PAGE EXTRACT —
Feminists broadly agree that the current economy upholds gender inequality and women’s oppression, largely through socialisation that enforces traditional gender roles.
De Beauvoir argued society “turns girls into women” by teaching passivity, nurturing, and subservience, confining women to motherhood and domesticity rather than broader roles like politics or technology.

Liberal Feminists focus on fighting economic discrimination through reforms—promoting equal access to education and pay so women can access the same jobs as men.
Wollstonecraft stressed that unequal education limited women’s development and economic participation, advocating for equal opportunities to enable women’s independence and societal contribution.

Socialist Feminists and Radical Feminists highlight unpaid domestic labour as central to women’s oppression.
Gilman explained capitalism forces women into marriage as a socio-economic contract trading domestic labor and reproductive roles for survival and support.

SHORT TASK — Transcribe the passage on feminist views of the economy word for word, from "Liberal Feminists focus" up to and including "survival and support.".

[Records from a data collection]
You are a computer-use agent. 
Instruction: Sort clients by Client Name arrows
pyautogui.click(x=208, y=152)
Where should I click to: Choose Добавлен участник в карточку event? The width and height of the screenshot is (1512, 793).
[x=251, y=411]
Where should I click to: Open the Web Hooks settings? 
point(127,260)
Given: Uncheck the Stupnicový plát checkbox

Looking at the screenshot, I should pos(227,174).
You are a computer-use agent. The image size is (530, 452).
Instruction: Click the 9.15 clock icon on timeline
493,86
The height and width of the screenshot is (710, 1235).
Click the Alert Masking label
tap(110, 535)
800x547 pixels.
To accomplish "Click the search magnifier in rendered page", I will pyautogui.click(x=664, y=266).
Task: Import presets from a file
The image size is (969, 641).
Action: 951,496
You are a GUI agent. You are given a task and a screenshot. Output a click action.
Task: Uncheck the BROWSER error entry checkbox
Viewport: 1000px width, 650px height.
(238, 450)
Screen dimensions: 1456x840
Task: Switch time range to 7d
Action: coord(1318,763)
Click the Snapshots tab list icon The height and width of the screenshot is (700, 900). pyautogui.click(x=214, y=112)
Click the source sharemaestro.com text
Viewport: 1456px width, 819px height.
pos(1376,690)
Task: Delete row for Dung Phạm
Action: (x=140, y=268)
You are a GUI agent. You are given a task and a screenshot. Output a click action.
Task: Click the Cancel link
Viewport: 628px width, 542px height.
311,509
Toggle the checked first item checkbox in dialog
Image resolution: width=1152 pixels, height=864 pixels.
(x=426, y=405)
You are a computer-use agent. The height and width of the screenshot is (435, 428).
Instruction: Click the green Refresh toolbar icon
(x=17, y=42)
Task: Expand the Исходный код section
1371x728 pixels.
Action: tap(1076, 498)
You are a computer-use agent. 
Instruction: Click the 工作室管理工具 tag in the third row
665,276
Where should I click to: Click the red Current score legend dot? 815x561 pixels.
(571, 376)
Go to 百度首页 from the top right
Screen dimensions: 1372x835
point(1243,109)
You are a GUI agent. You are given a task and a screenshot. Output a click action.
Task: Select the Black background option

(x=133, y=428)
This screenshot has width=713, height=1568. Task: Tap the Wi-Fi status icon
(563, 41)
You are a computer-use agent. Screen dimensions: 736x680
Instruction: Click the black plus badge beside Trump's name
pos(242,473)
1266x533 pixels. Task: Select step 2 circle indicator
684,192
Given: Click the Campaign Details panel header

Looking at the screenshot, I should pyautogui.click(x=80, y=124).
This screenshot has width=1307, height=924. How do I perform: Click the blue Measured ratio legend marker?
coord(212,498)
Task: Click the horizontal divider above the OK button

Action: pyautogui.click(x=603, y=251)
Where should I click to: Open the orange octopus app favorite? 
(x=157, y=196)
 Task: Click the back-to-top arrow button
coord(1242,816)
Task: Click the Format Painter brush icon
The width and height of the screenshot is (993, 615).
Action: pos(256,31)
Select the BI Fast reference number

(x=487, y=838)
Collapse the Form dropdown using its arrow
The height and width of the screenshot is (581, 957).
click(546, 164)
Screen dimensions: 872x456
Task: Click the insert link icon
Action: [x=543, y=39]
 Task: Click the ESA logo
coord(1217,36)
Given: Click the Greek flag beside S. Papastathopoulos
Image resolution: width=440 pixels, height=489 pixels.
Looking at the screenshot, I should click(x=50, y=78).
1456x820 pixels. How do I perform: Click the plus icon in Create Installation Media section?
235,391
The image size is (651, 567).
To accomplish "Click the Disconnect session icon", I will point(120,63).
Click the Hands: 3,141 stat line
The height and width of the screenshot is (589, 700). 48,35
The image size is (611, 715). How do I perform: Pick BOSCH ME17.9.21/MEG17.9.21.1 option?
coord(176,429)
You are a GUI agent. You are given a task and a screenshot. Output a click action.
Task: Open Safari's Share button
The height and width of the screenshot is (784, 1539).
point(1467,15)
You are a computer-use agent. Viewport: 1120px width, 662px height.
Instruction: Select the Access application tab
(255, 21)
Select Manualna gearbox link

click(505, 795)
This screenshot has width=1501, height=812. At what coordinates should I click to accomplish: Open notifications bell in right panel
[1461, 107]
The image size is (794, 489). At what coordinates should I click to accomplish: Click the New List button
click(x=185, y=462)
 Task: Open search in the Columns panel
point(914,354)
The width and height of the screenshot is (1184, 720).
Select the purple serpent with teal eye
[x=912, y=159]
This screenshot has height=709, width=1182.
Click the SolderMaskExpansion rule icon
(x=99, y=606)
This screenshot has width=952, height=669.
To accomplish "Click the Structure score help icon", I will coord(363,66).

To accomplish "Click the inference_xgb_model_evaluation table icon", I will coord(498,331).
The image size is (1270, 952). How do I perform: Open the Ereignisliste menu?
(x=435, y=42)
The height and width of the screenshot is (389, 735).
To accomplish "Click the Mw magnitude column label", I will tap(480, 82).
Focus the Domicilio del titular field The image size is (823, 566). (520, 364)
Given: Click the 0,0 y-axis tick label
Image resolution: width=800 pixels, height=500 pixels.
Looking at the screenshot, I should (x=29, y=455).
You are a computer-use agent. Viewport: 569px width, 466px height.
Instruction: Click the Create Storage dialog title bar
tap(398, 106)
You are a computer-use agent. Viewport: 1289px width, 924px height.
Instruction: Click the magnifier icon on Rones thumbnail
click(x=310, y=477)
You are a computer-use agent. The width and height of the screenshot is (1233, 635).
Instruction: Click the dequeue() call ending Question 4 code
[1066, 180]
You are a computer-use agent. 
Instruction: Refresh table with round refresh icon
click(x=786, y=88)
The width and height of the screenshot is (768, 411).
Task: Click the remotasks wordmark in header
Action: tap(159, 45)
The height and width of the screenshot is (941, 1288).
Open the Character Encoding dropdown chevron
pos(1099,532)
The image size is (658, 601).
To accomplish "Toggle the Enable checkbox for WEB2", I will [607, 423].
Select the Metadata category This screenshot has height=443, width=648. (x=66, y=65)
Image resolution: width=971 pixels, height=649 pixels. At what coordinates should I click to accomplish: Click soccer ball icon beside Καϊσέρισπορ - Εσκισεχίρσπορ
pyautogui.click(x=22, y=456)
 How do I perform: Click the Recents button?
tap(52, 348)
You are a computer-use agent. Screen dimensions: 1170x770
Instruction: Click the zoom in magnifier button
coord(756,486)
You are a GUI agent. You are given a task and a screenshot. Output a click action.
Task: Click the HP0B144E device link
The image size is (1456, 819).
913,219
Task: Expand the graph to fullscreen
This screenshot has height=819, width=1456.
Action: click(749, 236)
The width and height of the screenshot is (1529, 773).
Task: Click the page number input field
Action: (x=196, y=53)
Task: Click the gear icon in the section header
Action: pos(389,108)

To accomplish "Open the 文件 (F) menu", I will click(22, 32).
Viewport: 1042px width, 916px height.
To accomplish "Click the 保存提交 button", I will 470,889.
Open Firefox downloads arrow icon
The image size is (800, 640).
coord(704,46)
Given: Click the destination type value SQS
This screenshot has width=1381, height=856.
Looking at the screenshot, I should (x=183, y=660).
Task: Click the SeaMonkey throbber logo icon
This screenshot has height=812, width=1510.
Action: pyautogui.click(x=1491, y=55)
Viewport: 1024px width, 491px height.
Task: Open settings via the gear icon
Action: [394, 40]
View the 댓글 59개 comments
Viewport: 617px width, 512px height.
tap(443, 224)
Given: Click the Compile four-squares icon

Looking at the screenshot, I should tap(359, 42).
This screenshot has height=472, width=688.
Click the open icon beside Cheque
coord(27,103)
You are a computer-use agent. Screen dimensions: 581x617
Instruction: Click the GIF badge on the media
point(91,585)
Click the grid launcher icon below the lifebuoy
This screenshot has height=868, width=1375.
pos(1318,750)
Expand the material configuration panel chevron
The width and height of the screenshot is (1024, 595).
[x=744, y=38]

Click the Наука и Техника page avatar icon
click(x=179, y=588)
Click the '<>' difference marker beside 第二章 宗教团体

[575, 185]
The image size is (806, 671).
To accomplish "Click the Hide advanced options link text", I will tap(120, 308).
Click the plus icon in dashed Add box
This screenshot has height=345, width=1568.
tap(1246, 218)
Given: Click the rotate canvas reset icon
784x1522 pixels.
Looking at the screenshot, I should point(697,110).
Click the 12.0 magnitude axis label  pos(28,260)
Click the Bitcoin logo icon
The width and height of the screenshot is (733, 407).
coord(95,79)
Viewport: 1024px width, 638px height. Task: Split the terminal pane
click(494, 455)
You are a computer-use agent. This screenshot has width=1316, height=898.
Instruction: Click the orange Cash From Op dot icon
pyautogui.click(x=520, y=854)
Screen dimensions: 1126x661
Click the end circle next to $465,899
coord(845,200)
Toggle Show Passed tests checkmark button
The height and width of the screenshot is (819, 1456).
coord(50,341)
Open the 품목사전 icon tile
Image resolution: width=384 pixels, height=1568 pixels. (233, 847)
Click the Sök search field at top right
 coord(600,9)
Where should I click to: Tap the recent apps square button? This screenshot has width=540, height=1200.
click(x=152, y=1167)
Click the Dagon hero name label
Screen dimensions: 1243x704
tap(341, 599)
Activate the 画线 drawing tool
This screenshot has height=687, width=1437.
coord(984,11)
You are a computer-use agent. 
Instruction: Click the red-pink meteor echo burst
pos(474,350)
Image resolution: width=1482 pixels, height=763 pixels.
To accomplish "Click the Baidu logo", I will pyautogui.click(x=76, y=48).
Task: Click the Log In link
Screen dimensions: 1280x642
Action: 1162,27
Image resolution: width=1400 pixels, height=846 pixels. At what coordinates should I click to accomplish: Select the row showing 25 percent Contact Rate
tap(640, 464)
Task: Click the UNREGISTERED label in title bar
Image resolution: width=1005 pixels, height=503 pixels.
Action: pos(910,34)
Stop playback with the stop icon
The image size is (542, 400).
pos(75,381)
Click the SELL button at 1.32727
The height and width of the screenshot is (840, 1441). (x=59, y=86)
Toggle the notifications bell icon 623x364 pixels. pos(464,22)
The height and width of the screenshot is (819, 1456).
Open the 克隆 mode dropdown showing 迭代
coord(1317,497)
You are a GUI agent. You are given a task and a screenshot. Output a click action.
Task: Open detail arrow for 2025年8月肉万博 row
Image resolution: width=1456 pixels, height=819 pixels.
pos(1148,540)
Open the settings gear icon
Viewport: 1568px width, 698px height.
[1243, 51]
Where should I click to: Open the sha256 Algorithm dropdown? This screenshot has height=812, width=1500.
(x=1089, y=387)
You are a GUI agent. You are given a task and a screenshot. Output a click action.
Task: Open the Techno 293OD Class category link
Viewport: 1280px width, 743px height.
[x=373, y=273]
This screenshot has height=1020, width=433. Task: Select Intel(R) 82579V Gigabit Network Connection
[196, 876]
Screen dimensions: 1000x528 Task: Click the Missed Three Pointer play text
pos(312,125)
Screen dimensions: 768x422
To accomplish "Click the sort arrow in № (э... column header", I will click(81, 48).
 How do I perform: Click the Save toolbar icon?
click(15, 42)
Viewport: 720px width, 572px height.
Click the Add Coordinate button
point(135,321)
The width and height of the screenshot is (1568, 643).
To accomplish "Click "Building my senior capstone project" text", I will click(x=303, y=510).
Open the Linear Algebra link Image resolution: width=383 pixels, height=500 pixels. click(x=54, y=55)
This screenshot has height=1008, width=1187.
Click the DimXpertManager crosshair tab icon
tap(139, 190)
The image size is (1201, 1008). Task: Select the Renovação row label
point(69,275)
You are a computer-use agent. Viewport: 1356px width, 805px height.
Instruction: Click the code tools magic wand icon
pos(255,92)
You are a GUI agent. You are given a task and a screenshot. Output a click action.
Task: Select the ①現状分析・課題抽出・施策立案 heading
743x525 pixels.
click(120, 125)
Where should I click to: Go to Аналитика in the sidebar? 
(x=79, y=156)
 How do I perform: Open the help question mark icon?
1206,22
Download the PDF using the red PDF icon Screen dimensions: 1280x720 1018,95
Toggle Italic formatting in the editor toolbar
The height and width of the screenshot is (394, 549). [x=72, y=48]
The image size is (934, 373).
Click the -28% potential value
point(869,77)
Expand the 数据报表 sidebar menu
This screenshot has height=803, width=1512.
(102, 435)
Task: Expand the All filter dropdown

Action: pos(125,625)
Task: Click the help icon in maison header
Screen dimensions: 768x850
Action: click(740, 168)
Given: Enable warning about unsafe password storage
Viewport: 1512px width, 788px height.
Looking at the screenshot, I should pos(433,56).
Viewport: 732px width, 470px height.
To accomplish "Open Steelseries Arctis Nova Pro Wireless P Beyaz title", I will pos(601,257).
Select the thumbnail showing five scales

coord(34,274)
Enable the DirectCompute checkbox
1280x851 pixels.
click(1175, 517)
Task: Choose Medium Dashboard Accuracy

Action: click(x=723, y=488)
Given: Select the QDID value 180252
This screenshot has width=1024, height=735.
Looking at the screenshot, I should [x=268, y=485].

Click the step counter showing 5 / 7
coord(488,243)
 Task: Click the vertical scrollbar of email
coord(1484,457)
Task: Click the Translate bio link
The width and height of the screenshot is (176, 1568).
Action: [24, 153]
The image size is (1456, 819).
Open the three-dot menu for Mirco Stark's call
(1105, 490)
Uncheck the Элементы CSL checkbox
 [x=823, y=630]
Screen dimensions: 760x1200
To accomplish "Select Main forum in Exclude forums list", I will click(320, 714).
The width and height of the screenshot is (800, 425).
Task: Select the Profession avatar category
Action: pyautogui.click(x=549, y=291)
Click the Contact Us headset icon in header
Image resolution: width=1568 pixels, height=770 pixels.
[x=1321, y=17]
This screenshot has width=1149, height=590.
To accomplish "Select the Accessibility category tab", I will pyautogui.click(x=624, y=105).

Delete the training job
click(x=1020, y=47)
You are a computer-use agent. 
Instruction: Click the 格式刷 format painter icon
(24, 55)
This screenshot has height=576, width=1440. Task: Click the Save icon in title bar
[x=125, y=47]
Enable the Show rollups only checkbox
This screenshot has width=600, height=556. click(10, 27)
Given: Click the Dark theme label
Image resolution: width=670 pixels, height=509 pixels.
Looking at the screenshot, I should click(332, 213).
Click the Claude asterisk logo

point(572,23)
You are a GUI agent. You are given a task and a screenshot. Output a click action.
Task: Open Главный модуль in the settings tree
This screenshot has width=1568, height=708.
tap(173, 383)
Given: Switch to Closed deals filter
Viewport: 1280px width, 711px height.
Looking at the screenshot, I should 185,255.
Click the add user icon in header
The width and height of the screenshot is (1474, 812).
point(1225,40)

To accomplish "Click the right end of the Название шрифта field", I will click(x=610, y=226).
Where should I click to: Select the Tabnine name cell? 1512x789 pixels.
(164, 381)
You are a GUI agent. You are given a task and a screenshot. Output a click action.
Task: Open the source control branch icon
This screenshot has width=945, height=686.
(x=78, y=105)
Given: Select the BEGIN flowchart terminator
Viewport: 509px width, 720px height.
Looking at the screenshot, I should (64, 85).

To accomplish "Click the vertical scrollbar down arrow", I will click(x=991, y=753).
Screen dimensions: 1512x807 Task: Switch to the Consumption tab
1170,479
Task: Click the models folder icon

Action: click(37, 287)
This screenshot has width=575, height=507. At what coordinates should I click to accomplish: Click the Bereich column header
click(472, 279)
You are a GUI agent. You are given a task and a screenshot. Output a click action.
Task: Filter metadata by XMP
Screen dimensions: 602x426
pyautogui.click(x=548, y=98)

RESULT FOR THIS TASK —
Liberal Feminists focus on fighting economic discrimination through reforms—promoting equal access to education and pay so women can access the same jobs as men.
Wollstonecraft stressed that unequal education limited women’s development and economic participation, advocating for equal opportunities to enable women’s independence and societal contribution.

Socialist Feminists and Radical Feminists highlight unpaid domestic labour as central to women’s oppression.
Gilman explained capitalism forces women into marriage as a socio-economic contract trading domestic labor and reproductive roles for survival and support.